EXCERPT TO READ:
########################################

The pension plans reacted by eliminating MSP coverage, and
gradually reducing other health benefits. Attempts to fight
those cuts in court
did not succeed, but by stopping the practice of paying for
health benefits out of the funds used for indexing, there
may be more money available now to weather the loses of 30%
or more in the equity markets.
The markets
have had a few good days, like November 13th, but none of
the rallies have persisted. Those who flog mutual funds for
a living have been sending out newsletters assuring investors
that recoveries that follow bear markets are frequently quick.
Others offer the view that it depends on what time period
one examines. It is possible to pick decades during which
long term government bonds provided superior performance.
The point is no one knows how long it will take pension plans
and endowment funds to recover what they've lost.
Since
BC's pension plans issued "assurances" in mid-October
about the value of the basic pensions, the TSX index has had
only two days when it closed over 10,000. During that month
it also closed under 9,000 twice. It has a long way to go
to reach its last 52 week high of 15,154.
At the
end of June 2008 the inflation accounts had $294 million in
the college plan, $4.080 billion in the public service plan
and $2.885 billion in the teachers' plan. I couldn't find
the June 2008 inflation account balance for the municipal
plan, but on December 31, 2007, it had $4.6 billion in its
inflation account. Relative to the amounts held for the basic
pension, the inflation accounts range from 14% of the basic
amount for the college plan to 30% of the basic amount for
the public service plan. It looks like the amounts set aside
for inflation in the public sector plans are big, but a substantial
portion will have disappeared since June 2008. Investments
in equities as of the last date reported range between 40%
and 50%. A loss of 30% on equities translates into a loss
of 12% to 15% of total assets. Since June is the most recent
date for which information is published, we may have to wait
a year before anyone sees the actual size of the bath that
was taken on the market downturn.

########################################

WHAT YOU WILL DO:
a) Summarize the excerpt on BC pension plans in two sentences.
b) Write the next paragraph of the excerpt on BC pension plans, starting after its last sentence.

DATA SHOWN:
########################################

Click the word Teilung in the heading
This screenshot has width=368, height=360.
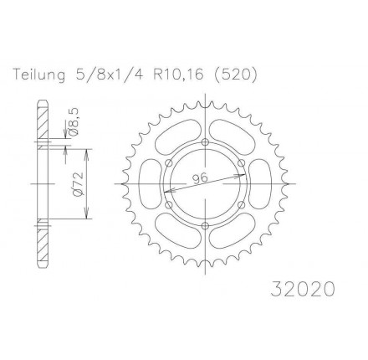tap(39, 75)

########################################

ANSWERS TO THE TASKS:
a) BC's pension plans stopped paying for health benefits out of the indexing funds, which may leave more money to weather equity losses of 30% or more, though no one knows how long recovery will take. The inflation accounts held large sums, but with 40% to 50% of assets in equities, a 30% equity loss means a 12% to 15% loss of total assets, and the actual damage may not be visible for a year.

b)
It says
something that the plans issued notices in October reminding
members that indexing is not guaranteed in their pensions.
At the earliest possible time, the plan's trustees need to
provide an actuarial report on the adequacy of the inflation
accounts to provide ongoing indexing. If they fail to do so,
the government should force prompt reporting on the inflation
accounts.
One of
the factors that has harmed the economy is a loss of consumer
confidence and a downturn in retail sales. Public sector pensioners
are not likely to contribute to renewed confidence unless
they can be assured that they aren't going to gradually lose
their pensions to inflation. There is a precedent for public
sector unions negotiating additions to the inflation accounts
in their pension plans. It is likely that demands for protecting
the pension plan inflation accounts will be part of the next
round of bargaining.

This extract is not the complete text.